The records below must be retyped exactly.

┌────────

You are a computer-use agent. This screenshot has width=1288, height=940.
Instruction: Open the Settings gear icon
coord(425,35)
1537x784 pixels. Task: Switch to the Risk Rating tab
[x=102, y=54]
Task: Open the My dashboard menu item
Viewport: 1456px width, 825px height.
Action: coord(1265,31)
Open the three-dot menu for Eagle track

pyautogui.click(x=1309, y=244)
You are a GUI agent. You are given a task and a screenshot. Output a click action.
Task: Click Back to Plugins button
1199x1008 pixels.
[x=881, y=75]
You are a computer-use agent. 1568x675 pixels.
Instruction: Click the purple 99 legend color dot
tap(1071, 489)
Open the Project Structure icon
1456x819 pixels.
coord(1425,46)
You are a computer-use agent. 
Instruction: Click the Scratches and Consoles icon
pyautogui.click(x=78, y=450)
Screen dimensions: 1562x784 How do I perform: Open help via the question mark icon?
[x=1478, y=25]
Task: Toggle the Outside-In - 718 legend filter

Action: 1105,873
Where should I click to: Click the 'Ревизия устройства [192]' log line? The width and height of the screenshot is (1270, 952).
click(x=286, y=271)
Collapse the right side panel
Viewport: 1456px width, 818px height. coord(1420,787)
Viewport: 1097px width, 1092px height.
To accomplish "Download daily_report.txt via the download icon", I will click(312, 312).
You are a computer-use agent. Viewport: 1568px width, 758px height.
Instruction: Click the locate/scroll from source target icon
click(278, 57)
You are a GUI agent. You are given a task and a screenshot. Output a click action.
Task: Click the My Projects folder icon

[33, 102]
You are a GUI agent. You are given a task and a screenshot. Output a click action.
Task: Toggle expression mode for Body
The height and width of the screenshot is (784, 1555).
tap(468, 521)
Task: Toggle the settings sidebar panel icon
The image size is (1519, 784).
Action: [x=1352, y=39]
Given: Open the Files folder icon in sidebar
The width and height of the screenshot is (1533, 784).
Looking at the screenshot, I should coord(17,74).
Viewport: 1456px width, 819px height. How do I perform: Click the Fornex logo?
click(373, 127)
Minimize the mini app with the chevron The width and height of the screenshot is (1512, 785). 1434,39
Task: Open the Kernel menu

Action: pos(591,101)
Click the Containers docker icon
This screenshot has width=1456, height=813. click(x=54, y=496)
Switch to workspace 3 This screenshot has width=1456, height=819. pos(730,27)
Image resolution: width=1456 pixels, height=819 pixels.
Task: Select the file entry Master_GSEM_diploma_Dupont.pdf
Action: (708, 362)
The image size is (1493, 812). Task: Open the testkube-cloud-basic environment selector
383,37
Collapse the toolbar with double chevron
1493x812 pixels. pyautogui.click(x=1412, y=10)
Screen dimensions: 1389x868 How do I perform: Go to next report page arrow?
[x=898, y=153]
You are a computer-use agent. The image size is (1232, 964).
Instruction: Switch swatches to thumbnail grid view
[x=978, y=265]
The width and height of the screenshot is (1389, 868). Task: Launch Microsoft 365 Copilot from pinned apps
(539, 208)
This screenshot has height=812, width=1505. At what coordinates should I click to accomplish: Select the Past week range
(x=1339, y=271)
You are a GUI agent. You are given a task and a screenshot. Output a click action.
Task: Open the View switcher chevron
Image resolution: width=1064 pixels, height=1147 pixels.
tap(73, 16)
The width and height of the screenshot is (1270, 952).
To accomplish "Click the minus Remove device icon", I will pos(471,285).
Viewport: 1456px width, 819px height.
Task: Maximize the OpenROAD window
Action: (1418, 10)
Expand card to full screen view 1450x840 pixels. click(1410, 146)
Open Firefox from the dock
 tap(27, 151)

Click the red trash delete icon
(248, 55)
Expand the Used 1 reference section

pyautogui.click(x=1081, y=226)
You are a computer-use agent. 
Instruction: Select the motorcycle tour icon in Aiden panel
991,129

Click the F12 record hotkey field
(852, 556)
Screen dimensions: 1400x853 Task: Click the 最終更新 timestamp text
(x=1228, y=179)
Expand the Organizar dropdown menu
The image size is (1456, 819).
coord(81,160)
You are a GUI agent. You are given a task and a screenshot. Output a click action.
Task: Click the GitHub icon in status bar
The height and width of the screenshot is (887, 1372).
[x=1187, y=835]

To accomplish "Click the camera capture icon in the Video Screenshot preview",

└────────

### SOLUTION FOR THIS EXERCISE
You are a computer-use agent. This screenshot has width=1288, height=940.
Instruction: Open the Settings gear icon
coord(425,35)
1537x784 pixels. Task: Switch to the Risk Rating tab
[x=102, y=54]
Task: Open the My dashboard menu item
Viewport: 1456px width, 825px height.
Action: coord(1265,31)
Open the three-dot menu for Eagle track

pyautogui.click(x=1309, y=244)
You are a GUI agent. You are given a task and a screenshot. Output a click action.
Task: Click Back to Plugins button
1199x1008 pixels.
[x=881, y=75]
You are a computer-use agent. 1568x675 pixels.
Instruction: Click the purple 99 legend color dot
tap(1071, 489)
Open the Project Structure icon
1456x819 pixels.
coord(1425,46)
You are a computer-use agent. 
Instruction: Click the Scratches and Consoles icon
pyautogui.click(x=78, y=450)
Screen dimensions: 1562x784 How do I perform: Open help via the question mark icon?
[x=1478, y=25]
Task: Toggle the Outside-In - 718 legend filter

Action: 1105,873
Where should I click to: Click the 'Ревизия устройства [192]' log line? The width and height of the screenshot is (1270, 952).
click(x=286, y=271)
Collapse the right side panel
Viewport: 1456px width, 818px height. coord(1420,787)
Viewport: 1097px width, 1092px height.
To accomplish "Download daily_report.txt via the download icon", I will click(312, 312).
You are a computer-use agent. Viewport: 1568px width, 758px height.
Instruction: Click the locate/scroll from source target icon
click(278, 57)
You are a GUI agent. You are given a task and a screenshot. Output a click action.
Task: Click the My Projects folder icon

[33, 102]
You are a GUI agent. You are given a task and a screenshot. Output a click action.
Task: Toggle expression mode for Body
The height and width of the screenshot is (784, 1555).
tap(468, 521)
Task: Toggle the settings sidebar panel icon
The image size is (1519, 784).
Action: [x=1352, y=39]
Given: Open the Files folder icon in sidebar
The width and height of the screenshot is (1533, 784).
Looking at the screenshot, I should coord(17,74).
Viewport: 1456px width, 819px height. How do I perform: Click the Fornex logo?
click(373, 127)
Minimize the mini app with the chevron The width and height of the screenshot is (1512, 785). 1434,39
Task: Open the Kernel menu

Action: pos(591,101)
Click the Containers docker icon
This screenshot has width=1456, height=813. click(x=54, y=496)
Switch to workspace 3 This screenshot has width=1456, height=819. pos(730,27)
Image resolution: width=1456 pixels, height=819 pixels.
Task: Select the file entry Master_GSEM_diploma_Dupont.pdf
Action: (708, 362)
The image size is (1493, 812). Task: Open the testkube-cloud-basic environment selector
383,37
Collapse the toolbar with double chevron
1493x812 pixels. pyautogui.click(x=1412, y=10)
Screen dimensions: 1389x868 How do I perform: Go to next report page arrow?
[x=898, y=153]
You are a computer-use agent. The image size is (1232, 964).
Instruction: Switch swatches to thumbnail grid view
[x=978, y=265]
The width and height of the screenshot is (1389, 868). Task: Launch Microsoft 365 Copilot from pinned apps
(539, 208)
This screenshot has height=812, width=1505. At what coordinates should I click to accomplish: Select the Past week range
(x=1339, y=271)
You are a GUI agent. You are given a task and a screenshot. Output a click action.
Task: Open the View switcher chevron
Image resolution: width=1064 pixels, height=1147 pixels.
tap(73, 16)
The width and height of the screenshot is (1270, 952).
To accomplish "Click the minus Remove device icon", I will pos(471,285).
Viewport: 1456px width, 819px height.
Task: Maximize the OpenROAD window
Action: (1418, 10)
Expand card to full screen view 1450x840 pixels. click(1410, 146)
Open Firefox from the dock
 tap(27, 151)

Click the red trash delete icon
(248, 55)
Expand the Used 1 reference section

pyautogui.click(x=1081, y=226)
You are a computer-use agent. 
Instruction: Select the motorcycle tour icon in Aiden panel
991,129

Click the F12 record hotkey field
(852, 556)
Screen dimensions: 1400x853 Task: Click the 最終更新 timestamp text
(x=1228, y=179)
Expand the Organizar dropdown menu
The image size is (1456, 819).
coord(81,160)
You are a GUI agent. You are given a task and a screenshot. Output a click action.
Task: Click the GitHub icon in status bar
The height and width of the screenshot is (887, 1372).
[x=1187, y=835]

To accomplish "Click the camera capture icon in the Video Screenshot preview",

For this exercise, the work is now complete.